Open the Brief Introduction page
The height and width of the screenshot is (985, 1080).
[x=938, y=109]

──────────

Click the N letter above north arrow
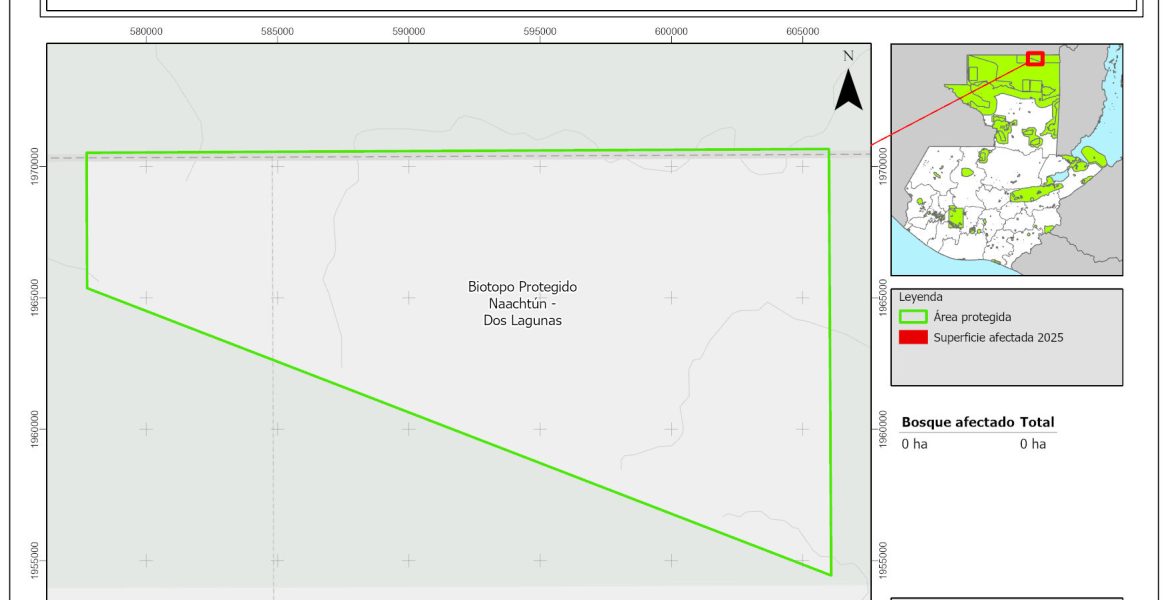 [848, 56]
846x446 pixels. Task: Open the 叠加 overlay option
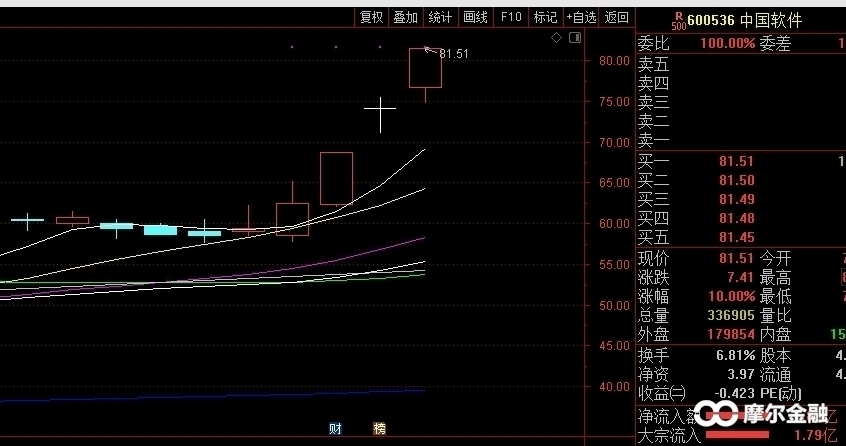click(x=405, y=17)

──────────

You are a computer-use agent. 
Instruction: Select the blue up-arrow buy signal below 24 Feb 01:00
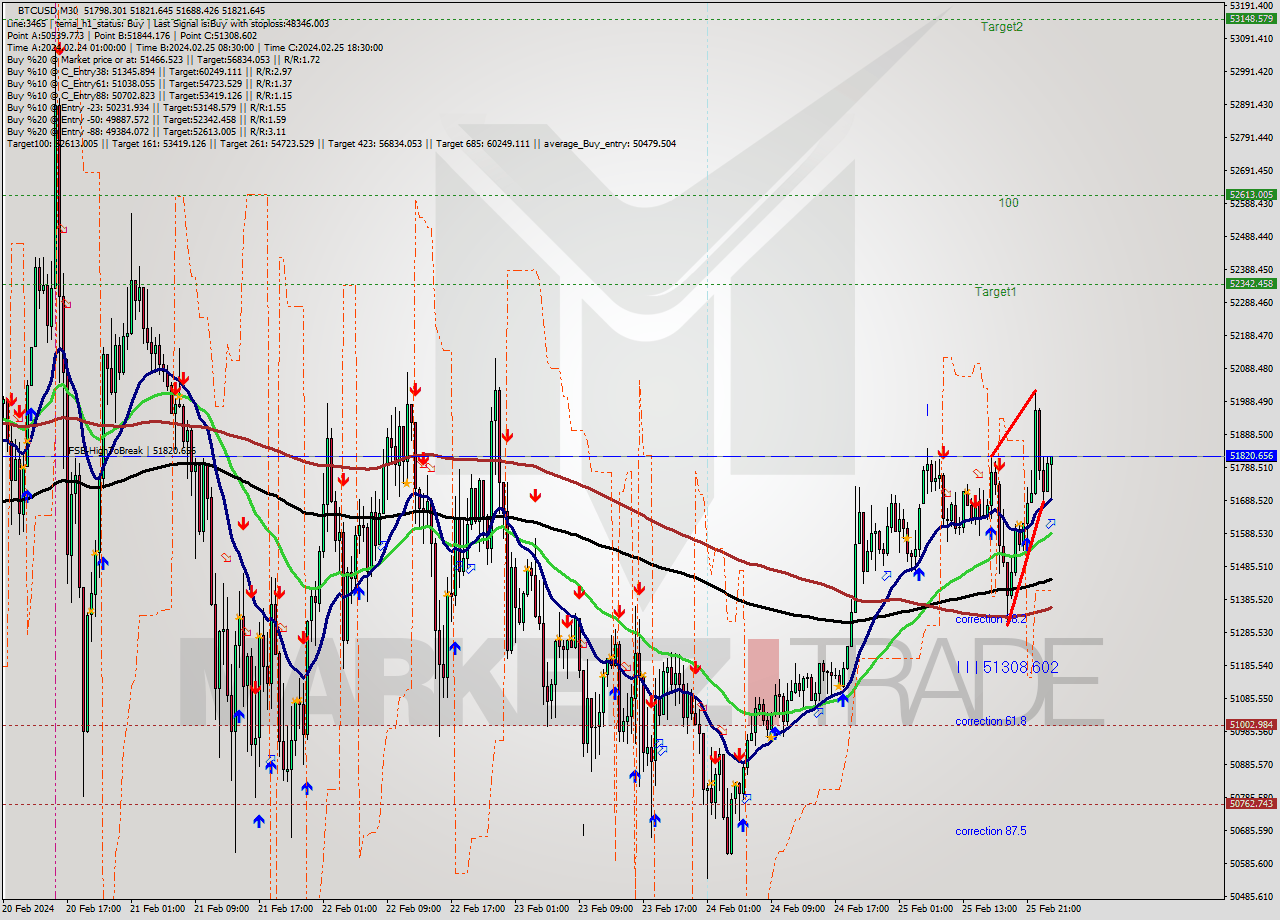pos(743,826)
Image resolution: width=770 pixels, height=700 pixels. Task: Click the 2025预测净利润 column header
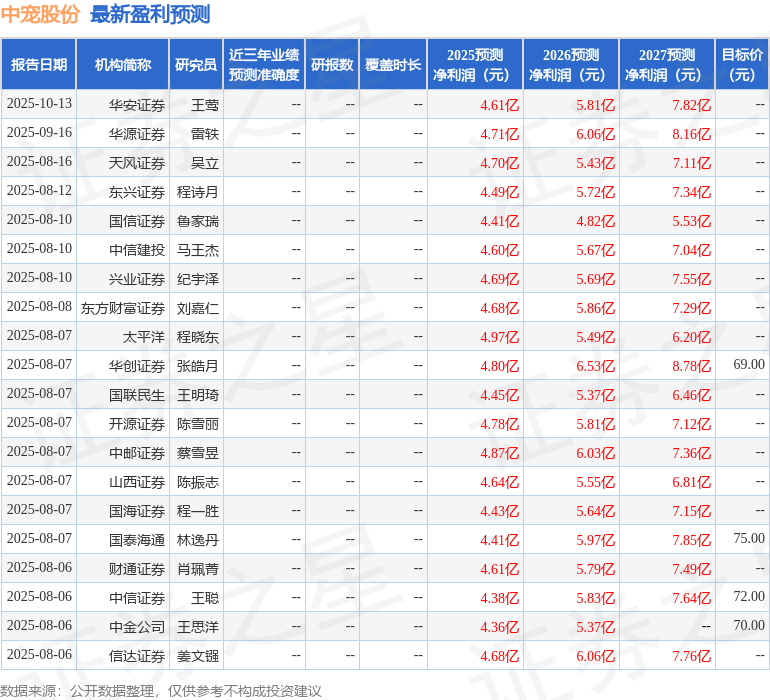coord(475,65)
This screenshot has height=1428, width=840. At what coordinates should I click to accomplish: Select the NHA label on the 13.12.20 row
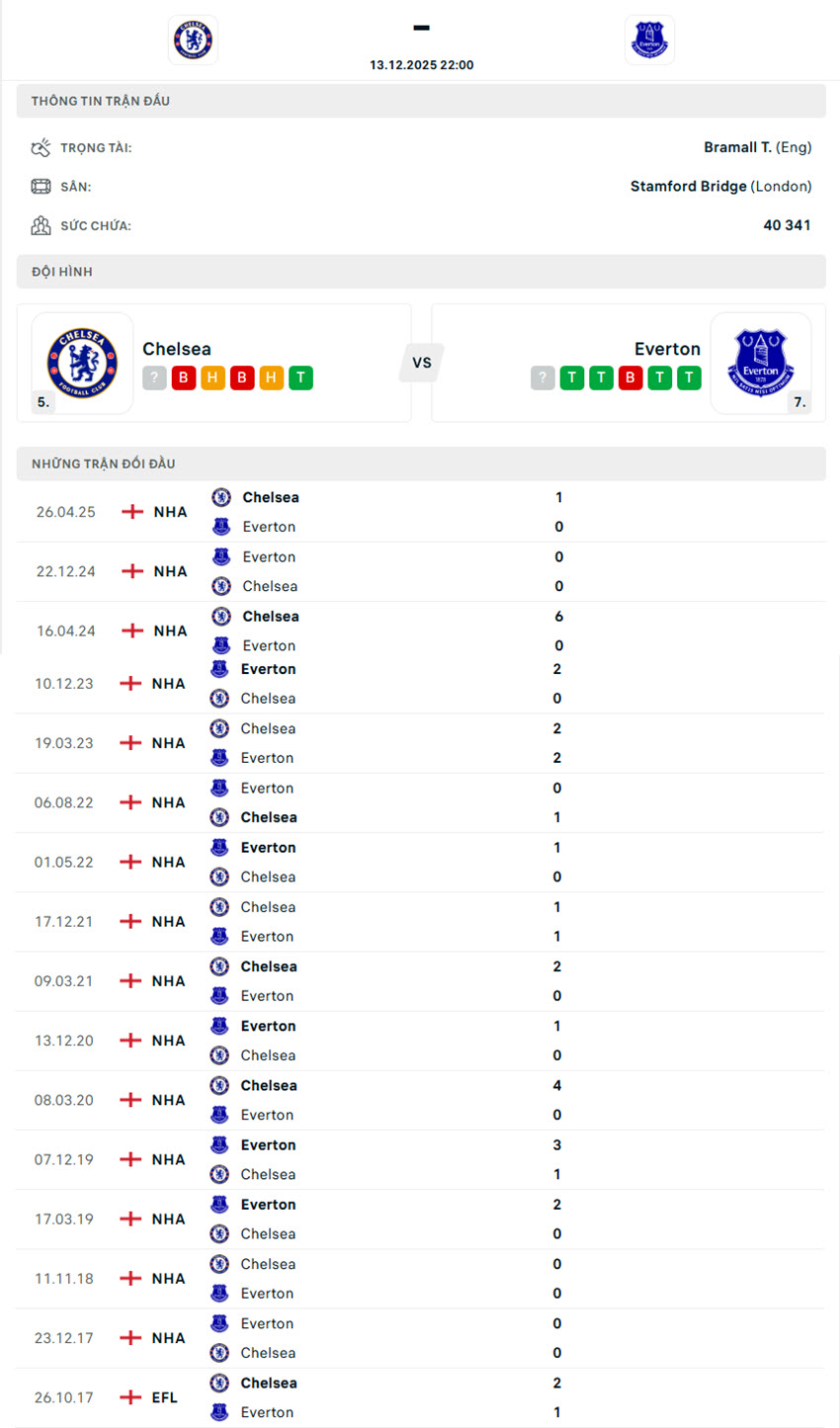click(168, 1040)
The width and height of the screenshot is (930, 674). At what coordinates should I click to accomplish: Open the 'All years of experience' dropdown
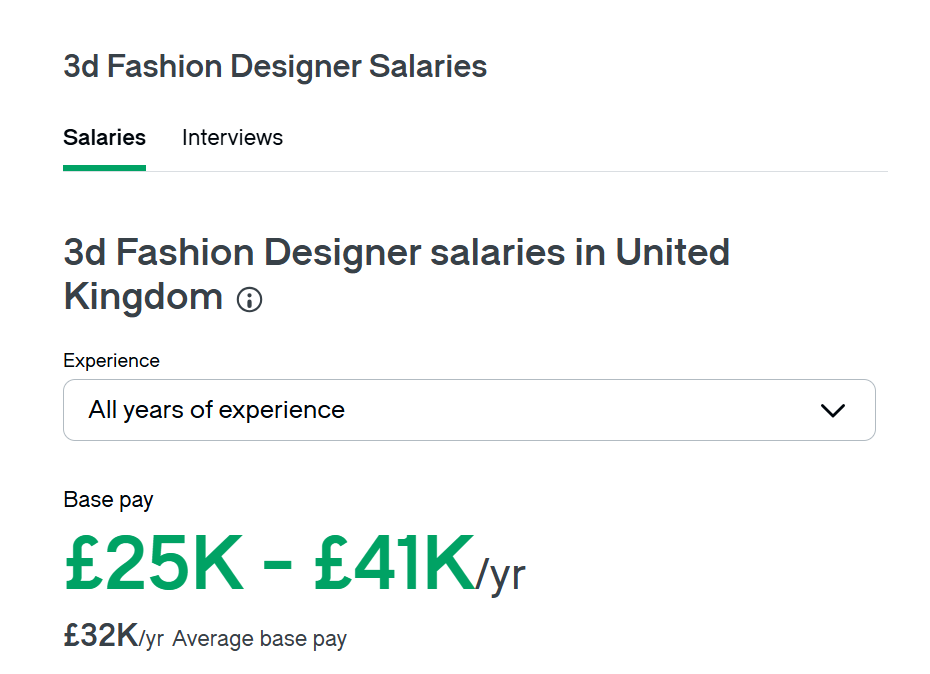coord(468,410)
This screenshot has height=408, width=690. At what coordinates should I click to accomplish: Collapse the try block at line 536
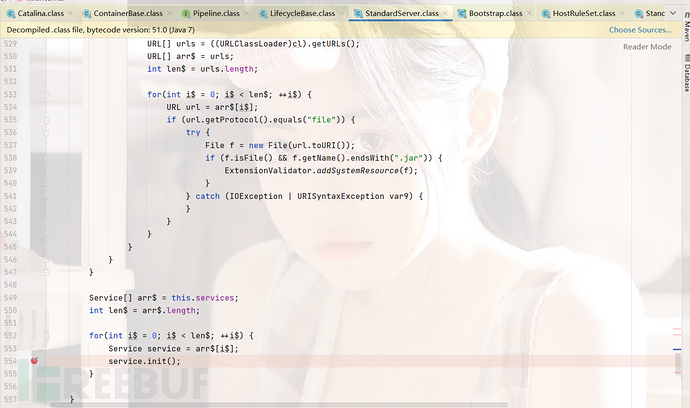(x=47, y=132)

──────────

*WHAT YOU WILL DO*. Format the data from the line with "Image resolution: width=770" up to and including the line with "click(168, 1040)" as a two-column CSV with headers "prompt" and "target". Put each text and its answer on one row, in quoted fields with line breaks turned into spaces, and leave out the pictures.

*RESPONSE*.
prompt,target
"Image resolution: width=770 pixels, height=700 pixels. Task: Click the 2025预测净利润 column header","coord(475,65)"
"This screenshot has height=1428, width=840. At what coordinates should I click to accomplish: Select the NHA label on the 13.12.20 row","click(168, 1040)"